One such digression came from Zaitsev. In 1864, in a review of de Quatrefages's book on the unity of mankind,[79] he argued in a vein that identified him with the sociological-ideological movement subsequently named Social Darwinism. Contrary to the spirit of nihilism and to Pisarev's sharply focused philosophy, Zaitsev committed a gross indiscretion by making racist comments violating both the substance and the spirit of science. His Social Darwinist statements contradicted the scientific spirit and the equalitarian sentiment of nihilist philosophy. They made nihilism appear more reactionary than the most dedicated defenders of autocratic values.
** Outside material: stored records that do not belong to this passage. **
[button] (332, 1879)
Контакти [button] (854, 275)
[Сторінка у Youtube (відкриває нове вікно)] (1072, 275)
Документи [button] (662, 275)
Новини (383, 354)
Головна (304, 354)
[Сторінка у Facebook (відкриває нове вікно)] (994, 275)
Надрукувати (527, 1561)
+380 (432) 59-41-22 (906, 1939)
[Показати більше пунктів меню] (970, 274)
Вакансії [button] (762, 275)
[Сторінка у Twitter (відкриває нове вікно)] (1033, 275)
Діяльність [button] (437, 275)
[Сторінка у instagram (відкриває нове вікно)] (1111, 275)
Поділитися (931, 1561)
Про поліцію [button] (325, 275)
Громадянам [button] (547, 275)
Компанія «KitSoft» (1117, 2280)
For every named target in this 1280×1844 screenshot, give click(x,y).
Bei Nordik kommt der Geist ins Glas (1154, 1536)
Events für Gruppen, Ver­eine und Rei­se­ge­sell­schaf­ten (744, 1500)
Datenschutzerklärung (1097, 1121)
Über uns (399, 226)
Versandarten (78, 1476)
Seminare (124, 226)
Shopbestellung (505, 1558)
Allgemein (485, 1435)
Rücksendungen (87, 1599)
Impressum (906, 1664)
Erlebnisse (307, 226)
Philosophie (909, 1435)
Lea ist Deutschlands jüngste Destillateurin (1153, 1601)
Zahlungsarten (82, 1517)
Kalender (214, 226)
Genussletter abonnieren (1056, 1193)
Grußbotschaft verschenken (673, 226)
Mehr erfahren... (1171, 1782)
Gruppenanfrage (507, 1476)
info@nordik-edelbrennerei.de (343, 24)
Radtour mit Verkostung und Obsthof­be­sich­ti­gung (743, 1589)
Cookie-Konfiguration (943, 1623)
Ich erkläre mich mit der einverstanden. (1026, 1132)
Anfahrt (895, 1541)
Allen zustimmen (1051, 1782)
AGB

Carrying Darwin's principle of the struggle for existence to what he considered a logical conclusion, Zaitsev asserted that all efforts to emancipate the black people from the colonial yoke and to give them an opportunity to rise on the scale of social and cultural progression were fated to be total failures. The black people, he wrote, belonged to a "lower race," which did not have the innate capability to benefit from the same rights as the members of the white race. In his view, wherever the white and black races belonged to the same political system, the black people should be relegated to a subordinate position. Zaitsev did not repeat his racist arguments. Nor was he particularly apologetic for having made them in the first place.
Only two popular journals—Sovremennik and Iskra —took the trouble to refute Zaitsev's reliance on Darwin's theory to justify a racist position.[80] Writing in Sovremennik, M. A. Antonovich was particularly annoyed at the blinding rigidity that dominated Zaitsev's effort to apply the evolutionary theory beyond the scope of Darwin's concerns.[81] Nozhin, a young embryologist and social critic, noted that Zaitsev went against Darwin's theory when he failed to view racial differences as transitory characteristics. Zaitsev was the first and the last Russian writer of note to flirt with Social Darwinism on a large scale.[82]
The inappropriateness of biological models in the social sciences attracted the attention of Petr Tkachev, whose general orientation, despite its strong Jacobin and Blanquist elements, was close to nihilist thought. He wrote in the mid-1860s that the idea of "organic progress," highly fruitful in its application to the scientific study of both inorganic and organic nature, becomes "moribund and sterile" when it is transplanted to the scientific study of social phenomena.[83] Tkachev thought that to study "organic progress" meant to rely on organismic analogies (in the Spencerian sense) and organic evolution (in the Darwinian sense). Opposed to the biological foundations of Darwinian sociology, Tkachev made no secret of his unlimited admiration for Darwin's contributions to biology and the scientific world outlook.